Deputy health minister condones laziness for men
In an interview with TheMarker, Litzman, who is from the ultra-Orthodox United Judaism party, spoke about a range of subjects, including issues of special importance to the Haredim - the ultra-Orthodox. Some secular readers may not like his take on these issues, such as cuts to child allowances (he's against them) and boosting the low workplace participation rate among Haredi men (which he says is not necessary). "Nowhere is it written that males need to work. It's good enough if the wife works," he said. [...]So in other words, men can shirk all the responsibility that biblical Abraham took in agriculture to become the prominent biblical figure he is, and can lazy around only reading Torah with a bewilderingly superficial view of what it's meant to teach. And his argument that somebody needs to teach the kids is muddled too - it's not like they can't find time to do so after work hours, to say nothing of school hours! Umm, where do they send the children for even Torah-based lessons? A yeshiva/ulpana, right? So what's his problem anyway? At the end of the article, he says:
"On the other hand," Litzman said, referring to the situation in a Haredi Tel Aviv suburb, "Bnei Brak is not afflicted with unemployment. Why? Because one parent works." But when challenged with the fact that only 45% of adult Haredi males are employed (rather than engaging in full-time religious studies ), Litzman said: "Nowhere is it written that males need to work. It's good enough if the wife works."
"It's absurd for everyone to work, because who will educate the children? Who will look after them?" Litzman said. "If you go out onto the street and say that both spouses need to work, everyone would disagree. Such a situation is impossible. Someone has to devote themselves to the children so they are not thrown into the street."
Many state-funded ultra-Orthodox schools don't teach the state's core curriculum [including math, science, English and civics] - something that is seen as a threat to the economic future of the country. When asked about this, Litzman said: "Really? So take myself as an example. I didn't study core subjects. So what? Is that bad? Did [Knesset Finance Committee Chairman Moshe] Gafni [of United Torah Judaism] study core subjects?"I'm not amused by his answer at all. Without mathematics and geometry, how could we build synagogues and determine the costs? How could the ancient Temples the Western Wall was part of be built? How could Noah build the Ark? I almost feel sorry for him now.

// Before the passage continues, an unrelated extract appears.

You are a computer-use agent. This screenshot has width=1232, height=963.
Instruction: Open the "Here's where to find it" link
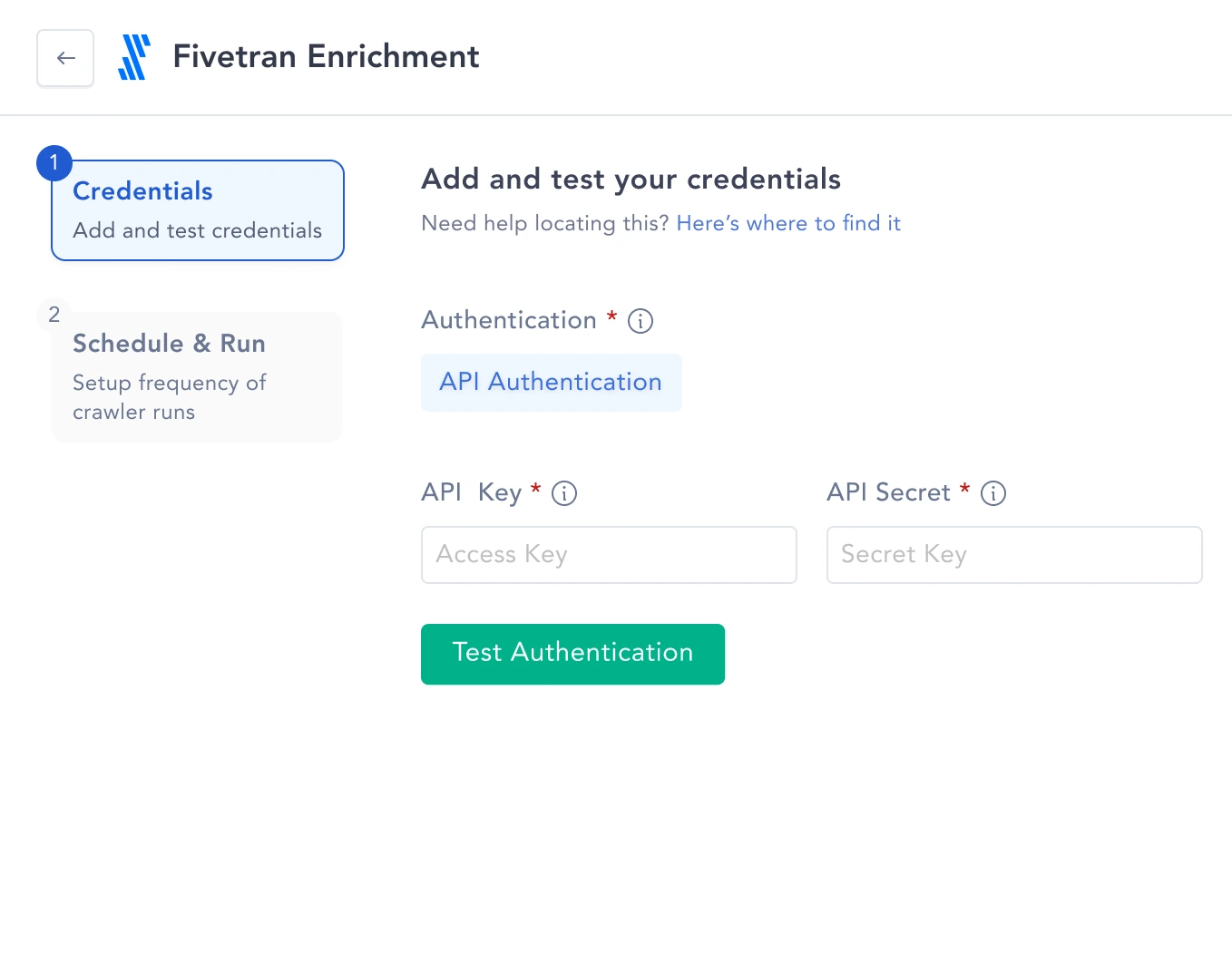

And when it comes to Haredi adult males who engage in religious studies rather than working, Litzman said: "There is an ironclad rule that says someone who wishes to study must study." It's impossible to change that world view, he explained. "If someone wants to work, he can go into the army or wherever he wants. I don't have a problem with that, but you should know that a lot of Haredim do work."Well at least he's honest enough about that. But to say that the menfolk don't have to work is wrong, and didn't the Lord tell Adam he'd have to work hard for his own living after banishing him and Eve from the Garden of Eden, as related in Genesis 3:19? So what's Litzman trying to prove anyway? All he's done is further enforce everybody's perceptions that people like him are ungrateful and think they have no responsibility to making Israel a prosperous nation. He should really go to school.
Update: speaking of the health ministry, this NY Times article, while sadly containing bias about Israel, does tell of the alarming case of a sex-segregated awards ceremony at the building where a female professor, Channa Maayan, was told she could not speak at the meeting. That even this ministry would be turned into a twisted Haredi vision of what they think should be reality is offensive.